(What to produce)
With the images removed, write out every line below exactly.

---------------

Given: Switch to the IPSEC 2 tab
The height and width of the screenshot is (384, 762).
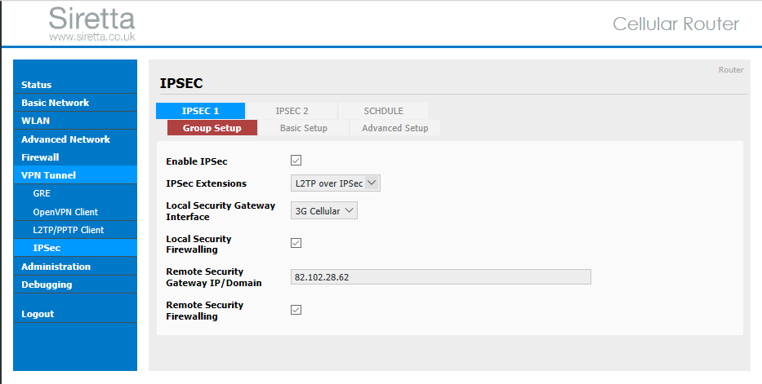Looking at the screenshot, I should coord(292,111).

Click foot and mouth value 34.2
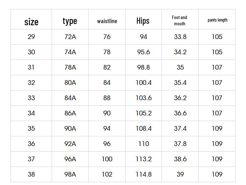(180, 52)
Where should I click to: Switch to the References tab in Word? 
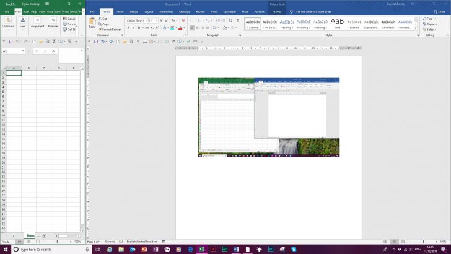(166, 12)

---------------

(Reply to the exercise)
Given: Switch to the IPSEC 2 tab
The height and width of the screenshot is (384, 762).
Looking at the screenshot, I should coord(292,111).

Click foot and mouth value 34.2
(180, 52)
Where should I click to: Switch to the References tab in Word? 
(166, 12)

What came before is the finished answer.